Provided text:

Yes i can understand.

>   - if we are sorting, obviously we have to hold some amount of data for
>     each item in memory all at once (since we have to get data on the
>     sort properties for each, and then sort the result). So we'd
>     probably need at least some allocation per ref anyway, and an extra
>     string isn't too bad. But if we're not sorting, then it would be
>     nice to consider one ref/object at a time, which lets us keep our
>     peak memory usage lower, reuse output buffers, etc.
>

Yes, storing these strings in memory is beneficial for sorting.

> I think some of those are in competition with each other. Minimizing
> work shared between the sorting and format steps means keeping more data
> in memory. So it might be sensible to just treat them totally
> independently, and not worry about sharing work (I haven't looked at how
> ref-filter does this now).  TBH, I care a lot less about making the
> "sorting" case fast than I do about making sure that if we _aren't_
> sorting, we go as fast as possible.

Excerpted data:
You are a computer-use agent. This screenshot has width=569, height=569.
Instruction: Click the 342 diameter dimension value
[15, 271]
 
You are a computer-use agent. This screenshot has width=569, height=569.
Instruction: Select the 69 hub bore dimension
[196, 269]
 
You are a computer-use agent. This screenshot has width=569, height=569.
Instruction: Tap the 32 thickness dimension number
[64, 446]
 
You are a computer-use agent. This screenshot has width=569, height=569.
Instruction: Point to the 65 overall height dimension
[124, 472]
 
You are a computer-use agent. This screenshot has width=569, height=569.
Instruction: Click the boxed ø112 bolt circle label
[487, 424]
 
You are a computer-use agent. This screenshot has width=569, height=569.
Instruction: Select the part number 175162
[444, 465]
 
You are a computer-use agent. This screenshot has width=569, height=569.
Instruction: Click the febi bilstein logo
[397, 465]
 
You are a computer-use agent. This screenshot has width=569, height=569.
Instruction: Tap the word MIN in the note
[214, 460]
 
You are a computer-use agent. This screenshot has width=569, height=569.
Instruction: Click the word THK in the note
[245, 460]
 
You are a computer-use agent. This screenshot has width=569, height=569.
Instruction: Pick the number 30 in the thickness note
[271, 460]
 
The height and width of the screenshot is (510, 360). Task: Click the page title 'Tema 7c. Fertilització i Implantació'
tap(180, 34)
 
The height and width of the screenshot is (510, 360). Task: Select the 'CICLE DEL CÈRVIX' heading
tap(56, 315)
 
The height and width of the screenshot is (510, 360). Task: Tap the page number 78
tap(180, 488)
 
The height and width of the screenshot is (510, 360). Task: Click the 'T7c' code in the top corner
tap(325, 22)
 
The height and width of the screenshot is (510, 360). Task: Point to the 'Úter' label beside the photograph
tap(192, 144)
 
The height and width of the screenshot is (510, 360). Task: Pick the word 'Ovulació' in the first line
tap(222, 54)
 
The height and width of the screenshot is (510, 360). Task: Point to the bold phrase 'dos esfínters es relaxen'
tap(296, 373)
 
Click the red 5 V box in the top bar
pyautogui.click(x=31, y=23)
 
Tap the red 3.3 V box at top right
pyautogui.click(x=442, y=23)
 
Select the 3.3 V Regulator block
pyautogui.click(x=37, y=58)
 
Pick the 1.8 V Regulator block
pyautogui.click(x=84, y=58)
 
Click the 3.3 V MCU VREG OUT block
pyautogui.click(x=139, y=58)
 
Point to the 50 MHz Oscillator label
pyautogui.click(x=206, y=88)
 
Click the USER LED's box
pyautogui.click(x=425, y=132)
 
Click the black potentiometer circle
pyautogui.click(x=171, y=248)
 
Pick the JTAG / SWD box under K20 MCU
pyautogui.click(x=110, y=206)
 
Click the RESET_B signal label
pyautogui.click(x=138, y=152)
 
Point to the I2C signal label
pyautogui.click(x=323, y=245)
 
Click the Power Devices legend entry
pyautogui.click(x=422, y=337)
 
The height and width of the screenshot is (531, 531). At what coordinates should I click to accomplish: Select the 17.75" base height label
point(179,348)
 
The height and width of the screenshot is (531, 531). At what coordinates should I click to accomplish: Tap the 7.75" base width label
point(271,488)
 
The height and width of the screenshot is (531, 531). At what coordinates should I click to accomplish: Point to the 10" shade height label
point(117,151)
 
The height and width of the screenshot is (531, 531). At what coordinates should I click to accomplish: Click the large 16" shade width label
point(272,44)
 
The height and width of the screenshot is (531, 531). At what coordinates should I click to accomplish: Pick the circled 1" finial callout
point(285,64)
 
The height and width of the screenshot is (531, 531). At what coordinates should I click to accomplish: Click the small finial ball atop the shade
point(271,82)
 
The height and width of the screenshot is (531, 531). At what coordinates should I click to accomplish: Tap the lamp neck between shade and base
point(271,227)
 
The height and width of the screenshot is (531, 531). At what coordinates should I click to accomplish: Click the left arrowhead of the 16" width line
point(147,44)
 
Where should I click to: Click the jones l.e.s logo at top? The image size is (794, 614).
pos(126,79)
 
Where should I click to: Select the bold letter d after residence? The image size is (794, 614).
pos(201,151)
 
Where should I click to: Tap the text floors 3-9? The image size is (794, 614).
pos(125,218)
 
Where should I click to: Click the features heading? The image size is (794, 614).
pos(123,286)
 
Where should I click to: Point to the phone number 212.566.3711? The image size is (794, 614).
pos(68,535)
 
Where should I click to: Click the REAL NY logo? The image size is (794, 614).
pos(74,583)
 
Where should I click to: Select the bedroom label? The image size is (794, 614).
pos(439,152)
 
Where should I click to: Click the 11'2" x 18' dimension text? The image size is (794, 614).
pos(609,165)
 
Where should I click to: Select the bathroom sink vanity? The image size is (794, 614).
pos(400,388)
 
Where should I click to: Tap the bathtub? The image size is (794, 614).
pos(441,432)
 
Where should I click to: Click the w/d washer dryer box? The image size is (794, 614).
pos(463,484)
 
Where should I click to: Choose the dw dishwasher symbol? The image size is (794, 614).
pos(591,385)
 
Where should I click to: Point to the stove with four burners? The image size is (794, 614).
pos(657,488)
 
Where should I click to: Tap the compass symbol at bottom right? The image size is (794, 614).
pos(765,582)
==
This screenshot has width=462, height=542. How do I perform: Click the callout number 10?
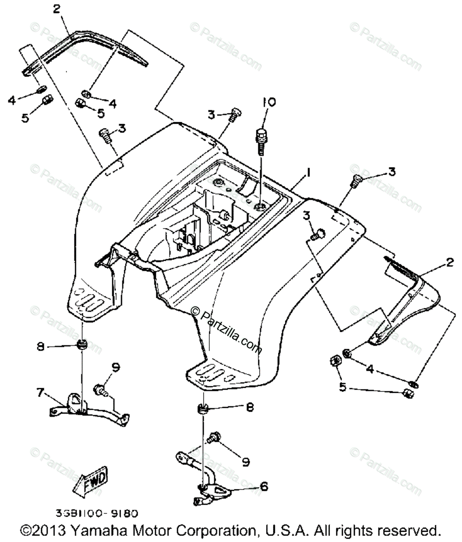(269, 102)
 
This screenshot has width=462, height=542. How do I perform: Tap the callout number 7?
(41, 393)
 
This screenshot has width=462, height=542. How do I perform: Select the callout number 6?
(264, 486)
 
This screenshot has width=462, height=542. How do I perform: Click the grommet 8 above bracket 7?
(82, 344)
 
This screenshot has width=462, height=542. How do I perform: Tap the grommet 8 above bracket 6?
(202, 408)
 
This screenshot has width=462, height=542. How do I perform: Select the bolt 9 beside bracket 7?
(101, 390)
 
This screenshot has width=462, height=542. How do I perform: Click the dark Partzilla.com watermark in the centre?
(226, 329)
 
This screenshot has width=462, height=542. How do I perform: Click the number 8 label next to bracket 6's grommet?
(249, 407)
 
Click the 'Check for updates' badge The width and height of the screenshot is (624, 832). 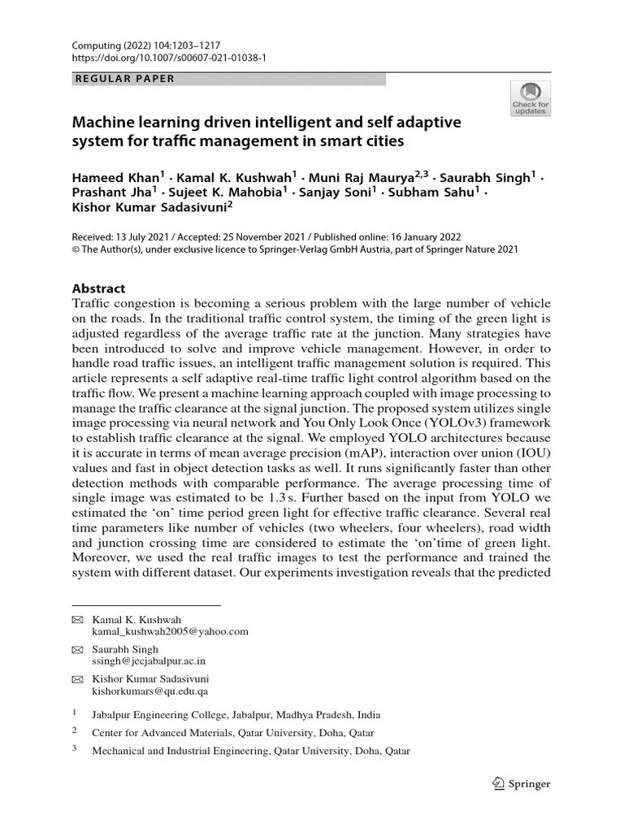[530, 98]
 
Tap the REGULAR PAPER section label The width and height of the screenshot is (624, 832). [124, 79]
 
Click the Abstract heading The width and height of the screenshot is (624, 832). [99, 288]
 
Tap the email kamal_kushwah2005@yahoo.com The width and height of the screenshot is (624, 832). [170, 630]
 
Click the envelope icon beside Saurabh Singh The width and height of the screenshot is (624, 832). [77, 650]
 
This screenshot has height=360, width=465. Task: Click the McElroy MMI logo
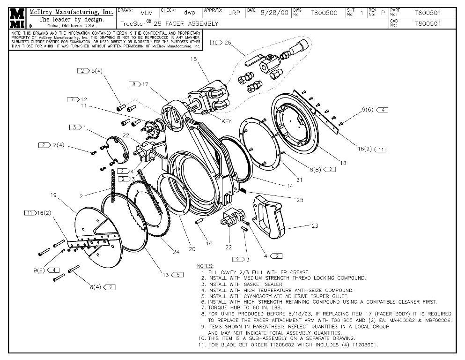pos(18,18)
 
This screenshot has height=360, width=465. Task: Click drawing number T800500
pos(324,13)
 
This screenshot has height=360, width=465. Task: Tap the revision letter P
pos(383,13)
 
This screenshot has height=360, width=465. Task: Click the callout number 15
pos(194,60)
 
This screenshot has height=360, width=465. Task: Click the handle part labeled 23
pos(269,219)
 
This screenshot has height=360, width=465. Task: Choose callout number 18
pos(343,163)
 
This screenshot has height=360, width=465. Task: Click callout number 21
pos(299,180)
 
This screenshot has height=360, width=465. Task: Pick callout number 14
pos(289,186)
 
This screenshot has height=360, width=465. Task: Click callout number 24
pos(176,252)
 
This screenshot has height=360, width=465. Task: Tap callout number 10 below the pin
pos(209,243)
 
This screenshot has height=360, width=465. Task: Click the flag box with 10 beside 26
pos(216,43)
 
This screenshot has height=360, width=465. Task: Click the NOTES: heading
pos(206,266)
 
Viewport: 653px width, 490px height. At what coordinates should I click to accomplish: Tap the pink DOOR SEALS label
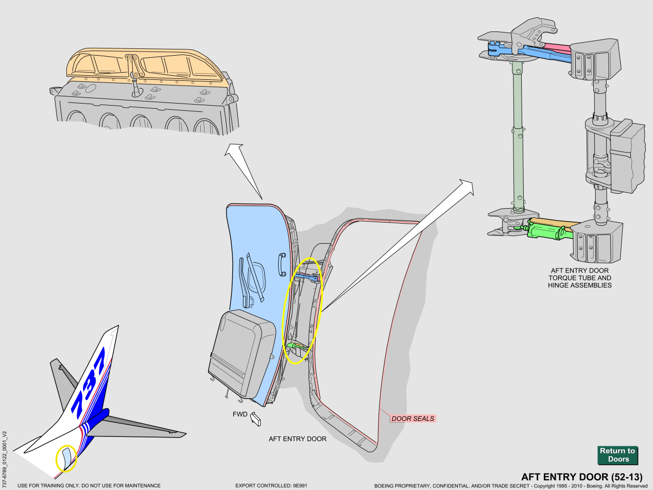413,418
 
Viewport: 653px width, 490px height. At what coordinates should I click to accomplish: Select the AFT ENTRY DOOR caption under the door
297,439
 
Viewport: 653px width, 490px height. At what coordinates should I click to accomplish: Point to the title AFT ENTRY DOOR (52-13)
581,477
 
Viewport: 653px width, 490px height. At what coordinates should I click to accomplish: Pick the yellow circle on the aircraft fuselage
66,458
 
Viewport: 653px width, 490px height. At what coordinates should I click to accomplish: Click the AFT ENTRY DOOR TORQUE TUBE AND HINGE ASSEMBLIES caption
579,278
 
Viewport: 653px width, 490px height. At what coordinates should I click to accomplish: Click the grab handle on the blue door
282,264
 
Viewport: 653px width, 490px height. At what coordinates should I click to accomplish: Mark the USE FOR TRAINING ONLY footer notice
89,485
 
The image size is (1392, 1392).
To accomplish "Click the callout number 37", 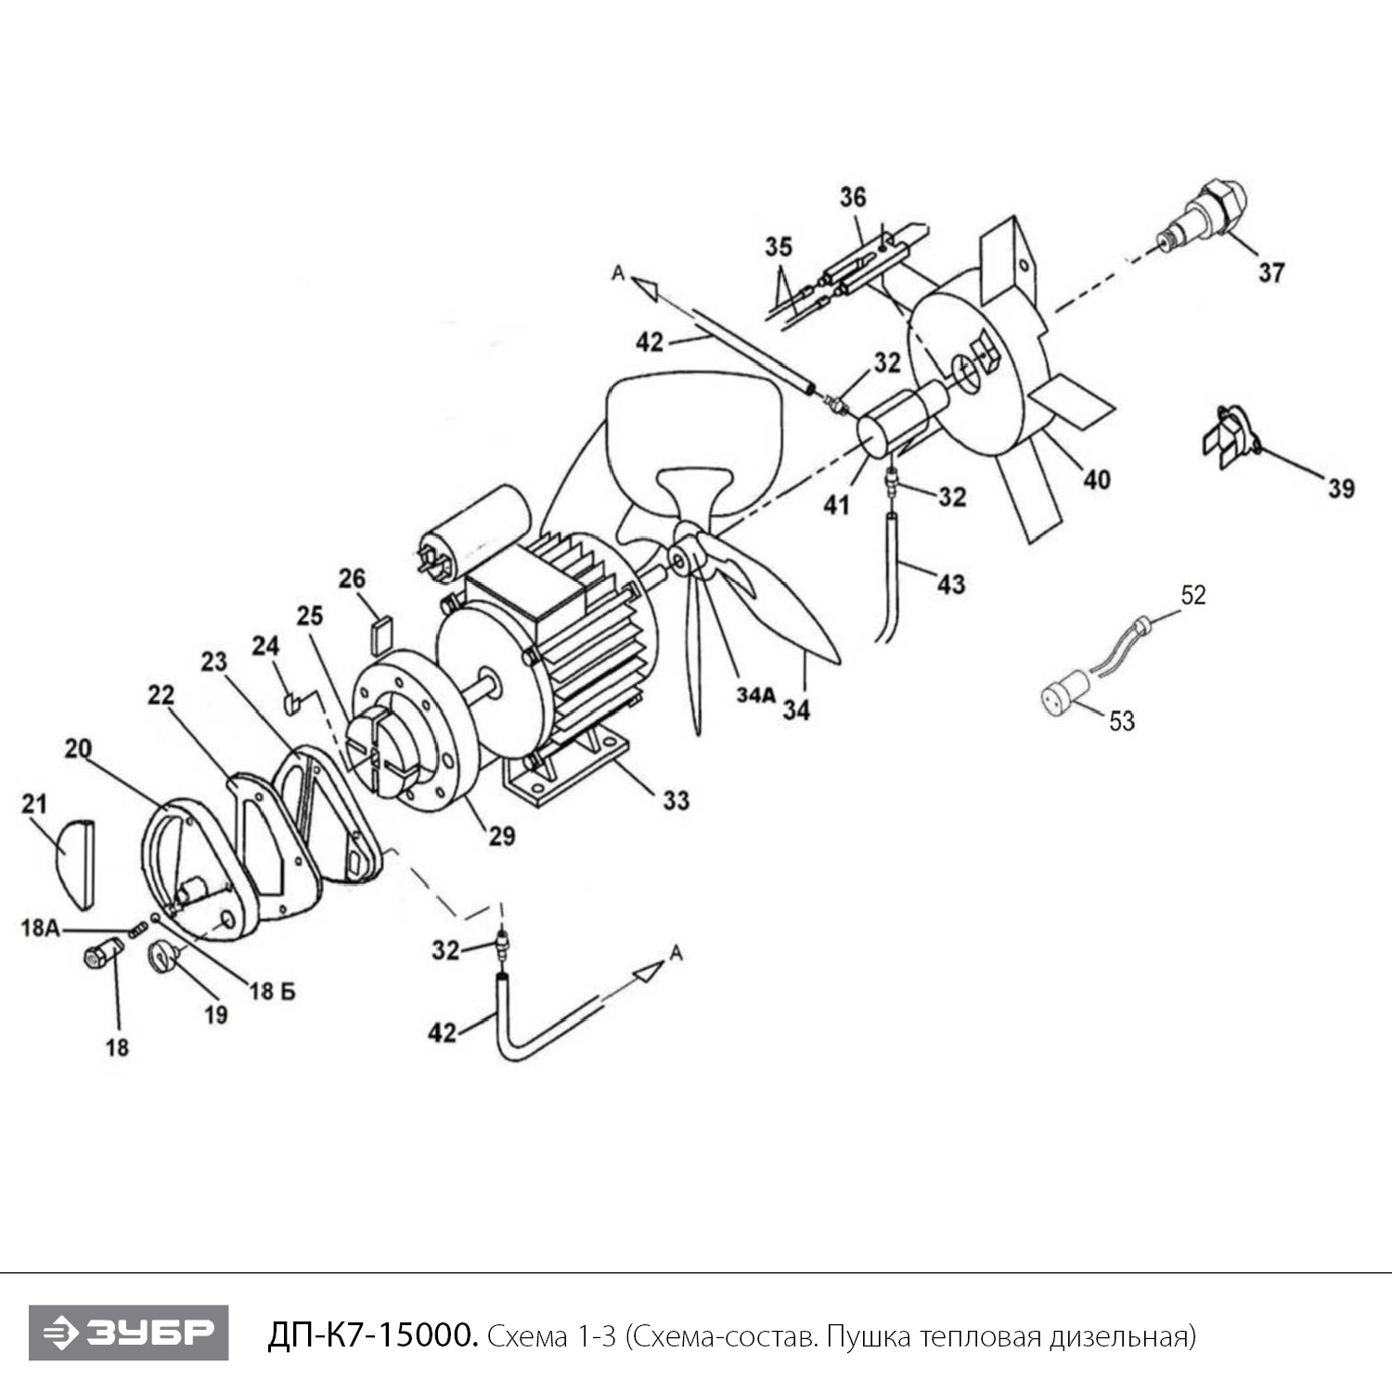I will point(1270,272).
--
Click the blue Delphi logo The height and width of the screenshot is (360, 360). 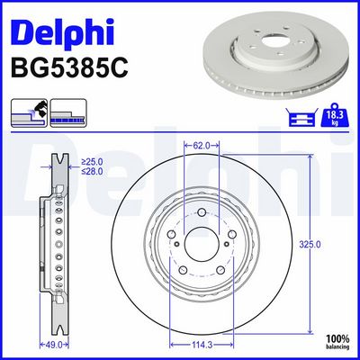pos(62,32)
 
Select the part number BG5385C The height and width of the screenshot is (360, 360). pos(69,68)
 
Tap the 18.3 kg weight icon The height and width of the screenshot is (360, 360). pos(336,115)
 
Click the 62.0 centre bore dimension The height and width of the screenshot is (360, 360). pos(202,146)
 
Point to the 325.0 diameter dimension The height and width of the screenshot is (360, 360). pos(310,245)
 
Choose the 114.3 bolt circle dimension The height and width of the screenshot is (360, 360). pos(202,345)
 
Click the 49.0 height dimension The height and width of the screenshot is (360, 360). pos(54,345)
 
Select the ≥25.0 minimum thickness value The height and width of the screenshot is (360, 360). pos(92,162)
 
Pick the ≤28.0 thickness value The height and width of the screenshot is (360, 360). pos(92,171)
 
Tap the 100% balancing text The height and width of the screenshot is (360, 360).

What this exercise asks:
a: In the email, what does the reply say is beneficial for sorting?
b: Extract the part of the email from "Yes i can understand." to "output buffers, etc.".
The records come from a separate source and have no connection to the email.

List of solutions:
a: Storing these strings in memory is beneficial for sorting.

b:
Yes i can understand.

>   - if we are sorting, obviously we have to hold some amount of data for
>     each item in memory all at once (since we have to get data on the
>     sort properties for each, and then sort the result). So we'd
>     probably need at least some allocation per ref anyway, and an extra
>     string isn't too bad. But if we're not sorting, then it would be
>     nice to consider one ref/object at a time, which lets us keep our
>     peak memory usage lower, reuse output buffers, etc.